--- Actions to take ---
- A) In the llvm-profgen pseudo probe revision page, which reviewers did hoy add?
- B) Carry on writing the llvm-profgen pseudo probe revision page from the point where it stops.

--- Passage ---

※ ※ ※

This is an archive of the discontinued LLVM Phabricator instance.

[llvm-profgen] Decoding pseudo probe for profiled function only.
ClosedPublic

Authored by hoy on Mar 14 2022, 2:29 PM.

Details

Summary

Complete pseudo probes decoding can result in large memory usage. In practice only a small porting of the decoded probes are used in profile generation. I'm changing the full decoding mode to be decoding for profiled functions only, though we still do a full scan of the .pseudoprobe section due to a missing table-of-content but we don't have to build the in-memory data structure for functions not sampled.

To build the in-memory data structure for profiled functions only, I'm rewriting the previous non-recursive probe decoding logic to be recursive. This is easy to read and maintain.

I also have to change the previous representation of unsymbolized context from probe-based stack to address-based stack since the profiled functions are unknown yet by the time of virtual unwinding. The address-based stack will be converted to probe-based stack after virtual unwinding and on-demand probe decoding.

I'm seeing 20GB memory is saved for one of our internal large service.

Diff Detail

Event Timeline

hoy created this revision.Mar 14 2022, 2:29 PM
Herald added a project: Restricted Project. · View Herald TranscriptMar 14 2022, 2:29 PM
hoy requested review of this revision.Mar 14 2022, 2:29 PM
Herald added a project: Restricted Project. · View Herald TranscriptMar 14 2022, 2:29 PM
hoy edited the summary of this revision. (Show Details)Mar 14 2022, 2:53 PM
hoy added reviewers: wenlei, wlei.

Some linter warning seems legit, please format/fix.

※ ※ ※

--- Data block ---
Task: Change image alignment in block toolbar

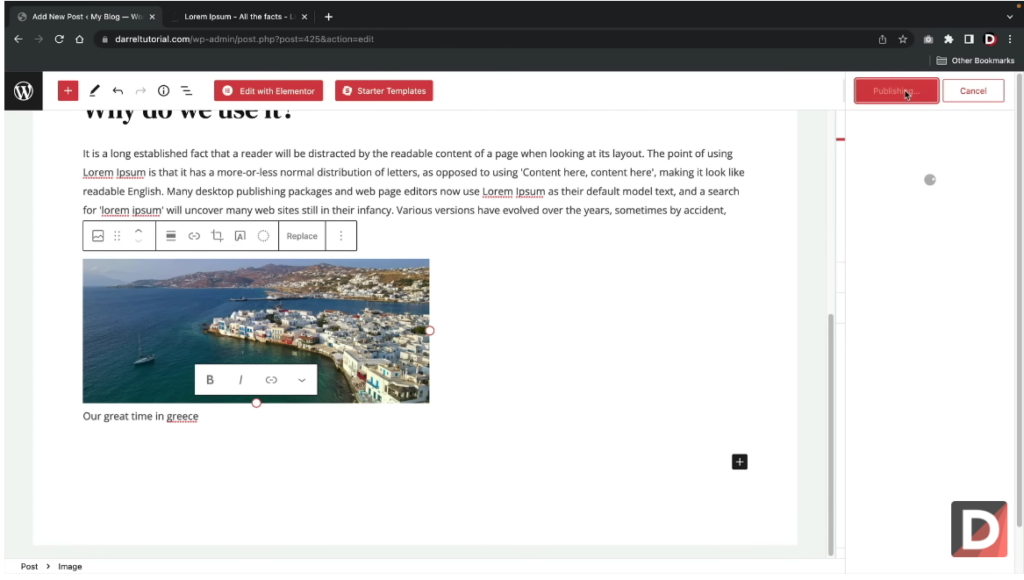Action: pyautogui.click(x=170, y=236)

※ ※ ※

--- Set of answers ---
- A) wenlei and wlei

- B)
llvm/lib/MC/MCPseudoProbe.cpp
363

Guids -> GuildFilter or ProfiledProbeGuids

llvm/test/tools/llvm-profgen/noinline-cs-pseudoprobe-on-demand.test
18 ↗(On Diff #415234)

This change is because main->foo call is not profiled, right?

llvm/tools/llvm-profgen/PerfReader.h
424–425

Should this and ProbeBasedCtxKey be removed?

llvm/tools/llvm-profgen/ProfileGenerator.cpp
394–397

Why is this needed?

975

CallProbe can also be null if the caller isn't profiled? Does the comment need to be updated here?

986

Inline this call here and move into the loop? there's no other calls to this callee now.

llvm/tools/llvm-profgen/ProfiledBinary.cpp
58

how about -decode-probe-for-profiled-functions-only?

360

can we assert !ProfiledFunctions.empty() to make sure profile functions are collected already?

381

How about completely unify the workflow of on-demand vs full decoding?

The only difference would be - for full decoding, we just need to provide a full Guid set; and for on-demand, we provide ProfiledGuids.

Correct me if I'm wrong, but I think this was we keep the same behavior for full decoding as of today (no context truncation before preinliner), and we can also remove ProbeStack and replace it with AddressStack everywhere.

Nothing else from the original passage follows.